Rebuttal: Look at the future and not the present, which is going to be a theme. High interest rates are driving cap rates this high. Interest rates will not stay as high as they are now forever. We may have a higher interest rate than we had in the 2010s, but it’s going to get lower than it is right now, and this is a thought that people are thinking right now when they are buy/selling MF real estate.

2. Rent Growth Claim

Not necessarily set in stone here, but sure, it is expected that rent growth will continue to stagnate in 2024.

“The only word I have for this mass of supply is an onslaught.”

Trench argues that the “construction boom . . . is accelerating.”

As Trench puts it, with this supply driving rents down, and the potential for renting preferences to shift toward single family homes, rents could fall further in 2024. He also argues that high interest rates could be a drag on apartment demand because people will stay in their homes and not sell, and then not rent?

Source: CoStar

Rebuttal: High interest rates impact on rental demand is not a straightforward or common claim and lacks supporting evidence, yes, we are in the midst of a historic amount of new apartment consdtruction which will be a drag on rents.
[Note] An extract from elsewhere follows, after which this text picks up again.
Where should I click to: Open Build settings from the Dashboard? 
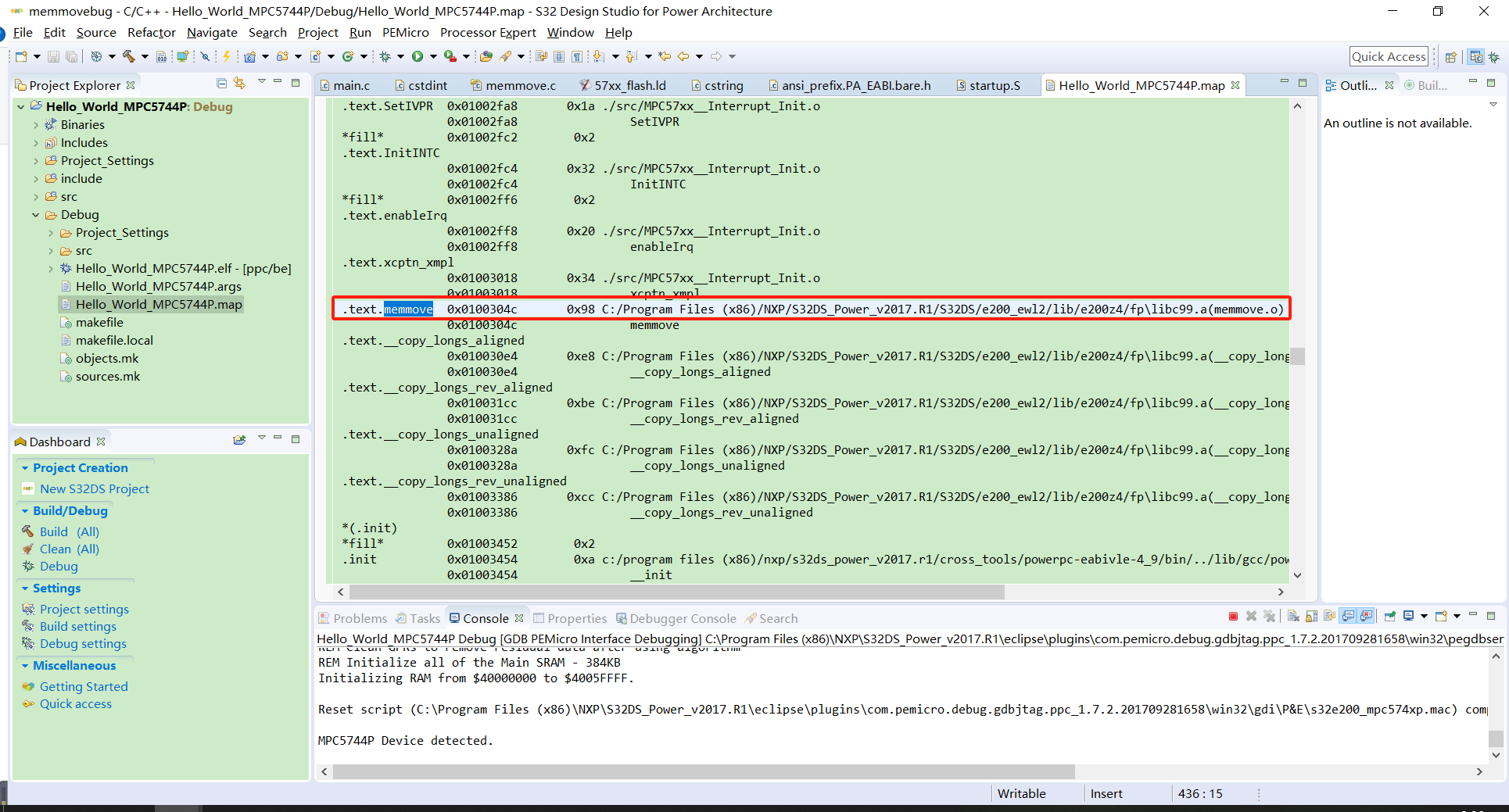77,626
But the crux of my rebuttal is the same as it was on valuations: Look to the future, not the present. Construction is actually decelerating. Investors are factoring this into their expectations, and this could be a big reason why so many investors intend to get back into the market this year. Not because of this year, but they foresee a dip in apartment supply in later 2025 and beyond.

3. Expenses Claim

This one isn’t as lengthy in terms of evidence, and I don’t have as much insight into this from my own perspective, but I am well, well aware that expense growth soared in 2023.

Insurance premiums, tax increases due to newly-assessed value increases are two major expenses that BP CEO Scott Trench cites as evidence here.

Rebuttal: Again, look to the future and look at the trend rather than a snapshot in time. This is out of my depth, but what I’ve heard is that expense growth is not as sharp as it used to be. Also, to be a little more nit-picky, to cite valuation increases, even if they’re in the context of rising tax expenses, to cite valuation increases as part of an argument for valuation DEcreases, that’s not the best evidence there.

4. Interest Rates Claim

The only way rates come down is if it’s a recession.

Spencer, I’d like you to tackle this one, because it deals with forecasts for the 10YT, but from what I gather, BP CEO Scott Trench seems to claim here that the Fed is going to take rates to 4.5% for Fed funds and keep them there.

Rebuttal: Again, this looks at the present and not enough at the future. I am in now way a Pollyanna on this topic, but rates will get lower than 4.5%. Look at the Fed dot plot!